#### Records shown:
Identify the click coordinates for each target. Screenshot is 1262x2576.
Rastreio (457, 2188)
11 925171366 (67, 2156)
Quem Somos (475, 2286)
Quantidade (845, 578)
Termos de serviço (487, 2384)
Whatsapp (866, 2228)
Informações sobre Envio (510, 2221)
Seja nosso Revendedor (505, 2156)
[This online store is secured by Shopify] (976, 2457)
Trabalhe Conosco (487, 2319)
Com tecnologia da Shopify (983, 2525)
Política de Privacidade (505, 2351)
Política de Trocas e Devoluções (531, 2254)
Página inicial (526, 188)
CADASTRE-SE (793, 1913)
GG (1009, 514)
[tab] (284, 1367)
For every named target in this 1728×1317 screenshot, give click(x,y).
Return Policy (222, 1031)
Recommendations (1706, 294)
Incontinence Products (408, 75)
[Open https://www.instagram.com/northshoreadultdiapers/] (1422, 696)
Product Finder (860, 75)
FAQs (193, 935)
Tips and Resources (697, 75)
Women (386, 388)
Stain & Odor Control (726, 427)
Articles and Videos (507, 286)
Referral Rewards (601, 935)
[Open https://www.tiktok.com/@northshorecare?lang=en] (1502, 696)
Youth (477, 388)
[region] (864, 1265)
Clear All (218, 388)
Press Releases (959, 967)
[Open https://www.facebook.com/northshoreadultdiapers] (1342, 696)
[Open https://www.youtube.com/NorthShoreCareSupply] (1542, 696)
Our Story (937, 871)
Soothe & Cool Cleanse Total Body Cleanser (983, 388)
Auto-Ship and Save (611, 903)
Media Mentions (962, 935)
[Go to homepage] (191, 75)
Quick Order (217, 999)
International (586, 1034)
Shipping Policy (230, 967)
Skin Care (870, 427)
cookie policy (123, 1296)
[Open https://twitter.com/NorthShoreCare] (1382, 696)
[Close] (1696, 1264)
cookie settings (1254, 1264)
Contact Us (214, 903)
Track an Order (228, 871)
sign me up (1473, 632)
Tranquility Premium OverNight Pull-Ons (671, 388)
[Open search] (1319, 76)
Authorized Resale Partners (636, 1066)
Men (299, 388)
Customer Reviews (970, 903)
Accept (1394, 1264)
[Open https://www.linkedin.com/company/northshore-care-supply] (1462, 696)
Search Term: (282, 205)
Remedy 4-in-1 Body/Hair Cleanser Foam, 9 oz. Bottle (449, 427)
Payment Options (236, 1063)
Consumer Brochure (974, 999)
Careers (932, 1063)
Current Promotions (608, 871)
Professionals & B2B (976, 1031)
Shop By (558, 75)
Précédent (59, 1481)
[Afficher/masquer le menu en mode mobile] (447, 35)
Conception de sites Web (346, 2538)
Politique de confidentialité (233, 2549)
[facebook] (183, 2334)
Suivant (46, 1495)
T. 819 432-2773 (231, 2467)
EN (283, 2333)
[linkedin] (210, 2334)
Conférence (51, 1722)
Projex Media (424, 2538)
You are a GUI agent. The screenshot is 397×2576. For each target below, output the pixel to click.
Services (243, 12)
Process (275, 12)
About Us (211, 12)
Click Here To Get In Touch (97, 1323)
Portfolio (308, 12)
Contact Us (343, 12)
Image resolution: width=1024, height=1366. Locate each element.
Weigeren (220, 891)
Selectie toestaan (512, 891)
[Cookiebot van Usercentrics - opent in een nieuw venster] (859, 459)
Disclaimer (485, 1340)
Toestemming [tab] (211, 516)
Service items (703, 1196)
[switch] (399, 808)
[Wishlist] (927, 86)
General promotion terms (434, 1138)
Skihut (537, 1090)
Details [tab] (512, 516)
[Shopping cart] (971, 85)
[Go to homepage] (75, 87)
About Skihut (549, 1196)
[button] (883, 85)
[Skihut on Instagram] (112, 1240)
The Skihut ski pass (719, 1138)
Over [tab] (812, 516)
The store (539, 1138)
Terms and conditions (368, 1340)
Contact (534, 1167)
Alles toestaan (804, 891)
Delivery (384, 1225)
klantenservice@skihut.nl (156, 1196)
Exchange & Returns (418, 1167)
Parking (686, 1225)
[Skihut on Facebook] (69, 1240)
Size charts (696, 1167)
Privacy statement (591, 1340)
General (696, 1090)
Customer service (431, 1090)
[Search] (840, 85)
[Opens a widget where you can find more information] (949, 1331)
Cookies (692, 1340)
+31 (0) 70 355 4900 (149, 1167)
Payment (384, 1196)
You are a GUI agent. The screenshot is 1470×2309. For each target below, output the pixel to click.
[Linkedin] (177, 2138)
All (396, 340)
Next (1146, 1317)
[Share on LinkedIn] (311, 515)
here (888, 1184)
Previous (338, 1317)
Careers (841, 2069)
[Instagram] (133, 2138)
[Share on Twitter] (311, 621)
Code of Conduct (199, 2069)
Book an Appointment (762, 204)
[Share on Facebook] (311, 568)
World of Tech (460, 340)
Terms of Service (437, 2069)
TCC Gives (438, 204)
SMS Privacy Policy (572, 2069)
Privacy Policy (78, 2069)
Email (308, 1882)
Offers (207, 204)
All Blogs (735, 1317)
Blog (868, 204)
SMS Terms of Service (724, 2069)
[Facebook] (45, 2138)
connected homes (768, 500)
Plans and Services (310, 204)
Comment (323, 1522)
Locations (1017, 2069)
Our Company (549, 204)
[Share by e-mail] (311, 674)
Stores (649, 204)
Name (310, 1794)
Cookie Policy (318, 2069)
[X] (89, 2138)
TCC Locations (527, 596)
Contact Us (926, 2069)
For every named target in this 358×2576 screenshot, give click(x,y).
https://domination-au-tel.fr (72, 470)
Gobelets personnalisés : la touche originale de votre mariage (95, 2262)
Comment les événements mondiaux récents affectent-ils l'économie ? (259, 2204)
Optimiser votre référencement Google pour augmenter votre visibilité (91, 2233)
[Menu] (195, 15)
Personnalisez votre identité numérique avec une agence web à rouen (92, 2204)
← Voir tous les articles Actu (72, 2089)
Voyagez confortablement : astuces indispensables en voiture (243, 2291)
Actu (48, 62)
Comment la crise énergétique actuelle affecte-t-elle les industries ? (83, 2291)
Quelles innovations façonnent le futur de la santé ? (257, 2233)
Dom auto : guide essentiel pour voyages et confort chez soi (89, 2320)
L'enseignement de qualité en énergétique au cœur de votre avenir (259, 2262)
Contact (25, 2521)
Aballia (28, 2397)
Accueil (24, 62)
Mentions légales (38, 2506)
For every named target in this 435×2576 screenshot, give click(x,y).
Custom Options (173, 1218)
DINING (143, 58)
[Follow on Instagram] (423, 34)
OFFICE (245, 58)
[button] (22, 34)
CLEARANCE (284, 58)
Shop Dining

#### What the exercise asks:
Reproduce every entry above. Make each line identical to the original.

#### Answer to the problem:
Identify the click coordinates for each target. Screenshot is 1262x2576.
Rastreio (457, 2188)
11 925171366 (67, 2156)
Quem Somos (475, 2286)
Quantidade (845, 578)
Termos de serviço (487, 2384)
Whatsapp (866, 2228)
Informações sobre Envio (510, 2221)
Seja nosso Revendedor (505, 2156)
[This online store is secured by Shopify] (976, 2457)
Trabalhe Conosco (487, 2319)
Com tecnologia da Shopify (983, 2525)
Política de Privacidade (505, 2351)
Política de Trocas e Devoluções (531, 2254)
Página inicial (526, 188)
CADASTRE-SE (793, 1913)
GG (1009, 514)
[tab] (284, 1367)
For every named target in this 1728×1317 screenshot, give click(x,y).
Return Policy (222, 1031)
Recommendations (1706, 294)
Incontinence Products (408, 75)
[Open https://www.instagram.com/northshoreadultdiapers/] (1422, 696)
Product Finder (860, 75)
FAQs (193, 935)
Tips and Resources (697, 75)
Women (386, 388)
Stain & Odor Control (726, 427)
Articles and Videos (507, 286)
Referral Rewards (601, 935)
[Open https://www.tiktok.com/@northshorecare?lang=en] (1502, 696)
Youth (477, 388)
[region] (864, 1265)
Clear All (218, 388)
Press Releases (959, 967)
[Open https://www.facebook.com/northshoreadultdiapers] (1342, 696)
[Open https://www.youtube.com/NorthShoreCareSupply] (1542, 696)
Our Story (937, 871)
Soothe & Cool Cleanse Total Body Cleanser (983, 388)
Auto-Ship and Save (611, 903)
Media Mentions (962, 935)
[Go to homepage] (191, 75)
Quick Order (217, 999)
International (586, 1034)
Shipping Policy (230, 967)
Skin Care (870, 427)
cookie policy (123, 1296)
[Open https://twitter.com/NorthShoreCare] (1382, 696)
[Close] (1696, 1264)
cookie settings (1254, 1264)
Contact Us (214, 903)
Track an Order (228, 871)
sign me up (1473, 632)
Tranquility Premium OverNight Pull-Ons (671, 388)
[Open search] (1319, 76)
Authorized Resale Partners (636, 1066)
Men (299, 388)
Customer Reviews (970, 903)
Accept (1394, 1264)
[Open https://www.linkedin.com/company/northshore-care-supply] (1462, 696)
Search Term: (282, 205)
Remedy 4-in-1 Body/Hair Cleanser Foam, 9 oz. Bottle (449, 427)
Payment Options (236, 1063)
Consumer Brochure (974, 999)
Careers (932, 1063)
Current Promotions (608, 871)
Professionals & B2B (976, 1031)
Shop By (558, 75)
Précédent (59, 1481)
[Afficher/masquer le menu en mode mobile] (447, 35)
Conception de sites Web (346, 2538)
Politique de confidentialité (233, 2549)
[facebook] (183, 2334)
Suivant (46, 1495)
T. 819 432-2773 (231, 2467)
EN (283, 2333)
[linkedin] (210, 2334)
Conférence (51, 1722)
Projex Media (424, 2538)
You are a GUI agent. The screenshot is 397×2576. For each target below, output the pixel to click.
Services (243, 12)
Process (275, 12)
About Us (211, 12)
Click Here To Get In Touch (97, 1323)
Portfolio (308, 12)
Contact Us (343, 12)
Image resolution: width=1024, height=1366. Locate each element.
Weigeren (220, 891)
Selectie toestaan (512, 891)
[Cookiebot van Usercentrics - opent in een nieuw venster] (859, 459)
Disclaimer (485, 1340)
Toestemming [tab] (211, 516)
Service items (703, 1196)
[switch] (399, 808)
[Wishlist] (927, 86)
General promotion terms (434, 1138)
Skihut (537, 1090)
Details [tab] (512, 516)
[Shopping cart] (971, 85)
[Go to homepage] (75, 87)
About Skihut (549, 1196)
[button] (883, 85)
[Skihut on Instagram] (112, 1240)
The Skihut ski pass (719, 1138)
Over [tab] (812, 516)
The store (539, 1138)
Terms and conditions (368, 1340)
Contact (534, 1167)
Alles toestaan (804, 891)
Delivery (384, 1225)
klantenservice@skihut.nl (156, 1196)
Exchange & Returns (418, 1167)
Parking (686, 1225)
[Skihut on Facebook] (69, 1240)
Size charts (696, 1167)
Privacy statement (591, 1340)
General (696, 1090)
Customer service (431, 1090)
[Search] (840, 85)
[Opens a widget where you can find more information] (949, 1331)
Cookies (692, 1340)
+31 (0) 70 355 4900 (149, 1167)
Payment (384, 1196)
You are a GUI agent. The screenshot is 1470×2309. For each target below, output the pixel to click.
[Linkedin] (177, 2138)
All (396, 340)
Next (1146, 1317)
[Share on LinkedIn] (311, 515)
here (888, 1184)
Previous (338, 1317)
Careers (841, 2069)
[Instagram] (133, 2138)
[Share on Twitter] (311, 621)
Code of Conduct (199, 2069)
Book an Appointment (762, 204)
[Share on Facebook] (311, 568)
World of Tech (460, 340)
Terms of Service (437, 2069)
TCC Gives (438, 204)
SMS Privacy Policy (572, 2069)
Privacy Policy (78, 2069)
Email (308, 1882)
Offers (207, 204)
All Blogs (735, 1317)
Blog (868, 204)
SMS Terms of Service (724, 2069)
[Facebook] (45, 2138)
connected homes (768, 500)
Plans and Services (310, 204)
Comment (323, 1522)
Locations (1017, 2069)
Our Company (549, 204)
[Share by e-mail] (311, 674)
Stores (649, 204)
Name (310, 1794)
Cookie Policy (318, 2069)
[X] (89, 2138)
TCC Locations (527, 596)
Contact Us (926, 2069)
For every named target in this 358×2576 screenshot, give click(x,y).
https://domination-au-tel.fr (72, 470)
Gobelets personnalisés : la touche originale de votre mariage (95, 2262)
Comment les événements mondiaux récents affectent-ils l'économie ? (259, 2204)
Optimiser votre référencement Google pour augmenter votre visibilité (91, 2233)
[Menu] (195, 15)
Personnalisez votre identité numérique avec une agence web à rouen (92, 2204)
← Voir tous les articles Actu (72, 2089)
Voyagez confortablement : astuces indispensables en voiture (243, 2291)
Actu (48, 62)
Comment la crise énergétique actuelle affecte-t-elle les industries ? (83, 2291)
Quelles innovations façonnent le futur de la santé ? (257, 2233)
Dom auto : guide essentiel pour voyages et confort chez soi (89, 2320)
L'enseignement de qualité en énergétique au cœur de votre avenir (259, 2262)
Contact (25, 2521)
Aballia (28, 2397)
Accueil (24, 62)
Mentions légales (38, 2506)
For every named target in this 435×2576 screenshot, give click(x,y).
Custom Options (173, 1218)
DINING (143, 58)
[Follow on Instagram] (423, 34)
OFFICE (245, 58)
[button] (22, 34)
CLEARANCE (284, 58)
Shop Dining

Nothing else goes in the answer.